Abstract
Opsoclonus-myoclonus may be caused by various neurological conditions and toxic-metabolic states, but typically occurs as a parainfectious or paraneoplastic manifestation. The development of opsoclonus-myoclonus has been variably attributed to lesions in the pons or cerebellum. Herein the authors describe a case of opsoclonus-myoclonus due to posterior reversible encephalopathy syndrome in which magnetic resonance imaging revealed lesions in the region of the cerebellar dentate nuclei. Clinical and radiological resolution of the opsoclonus-myoclonus and of the posterior reversible encephalopathy syndrome followed antihypertensive therapy.
KEYWORDS: Cerebellum, Dentate, Myoclonus, Opsoclonus, PRES
INTRODUCTION
Posterior reversible encephalopathy syndrome (PRES) typically presents with headache, visual loss, seizures, and confusion.1 It is frequently associated with hypertension and may occur in the presence of organ failure, immune diseases, and immunosuppresent or antineoplastic medications.1 Opsoclonus-myoclonus (OM) has traditionally been described as a paraneoplastic or as a parainfectious entity, or in conjunction with specific toxic-metabolic conditions.2 Herein we report a case of PRES presenting as OM; we are not aware of any previous report of such a case.
CASE REPORT
A 60-year-old man with a history of hypertension, hyperlipidaemia, and idiopathic peripheral neuropathy presented to a local hospital with a 1-week history of visual changes and increasing confusion. Family members had noticed transient episodes of involuntary twitching in his limbs. In the emergency room, mean arterial pressure (MAP) was 150 mm Hg (controlled baseline ~120/70) and the patient was confused and agitated. Admission serology revealed acute renal insufficiency (creatinine [Cr] 3.5 mg/dL) and hepatic dysfunction (aspartate aminotransferase [AST] 1128 units/L, alanine aminotransferase [ALT] 1000 units/L), as well as rhabdomyolysis (creatine phosphokinase [CPK] 4415 units/L). The patient was noted to have pronounced periodic involuntary movements of his extremities, for which he was intubated and started on propofol for presumed status epilepticus. The patient was subsequently transferred to our institution for continuous electroencephalogram (EEG) monitoring.

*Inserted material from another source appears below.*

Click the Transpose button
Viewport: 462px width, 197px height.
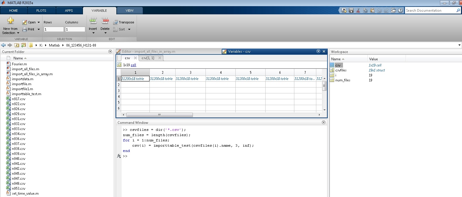[x=124, y=22]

Upon arrival at our institution, systemic pressure was 170/70 mm Hg. On neurological examination, the patient was agitated, nonverbal, unable to follow commands, and exhibited multifocal asynchronous and arrhythmic myoclonic movements of all extremities. Ophthalmic examination demonstrated repetitive, rapid, random, multidirectional, involuntary conjugate saccades of irregular amplitude and frequency without an intersaccadic interval that decreased somewhat with eye closure. Review of the magnetic resonance (MR) imaging carried out at the transferring hospital demonstrated T2 signal hyperintensities in the areas of the cerebellar dentate nuclei bilaterally (Figure 1). Repeat MR imaging at our institution (performed 3 days after initial imaging) revealed subcortical hyperintensities in the frontal and bilateral posterior hemispheres, as well as in the cerebellum bilaterally, indicative of oedema and consistent with PRES (Figure 2).
FIGURE 1 .
Initial fluid attenuated inversion recovery (FLAIR) MR sequence demonstrating hyperintense lesions adjacent to the cerebellar dentate nuclei bilaterally. No additional lesions were identified on this MR series.
FIGURE 2 .
Repeat MR imaging (FLAIR sequence) demonstrating more extensive involvement of the cerebellum (A) and oedema in the subcortex of the frontal and occipital lobes (B) consistent with PRES.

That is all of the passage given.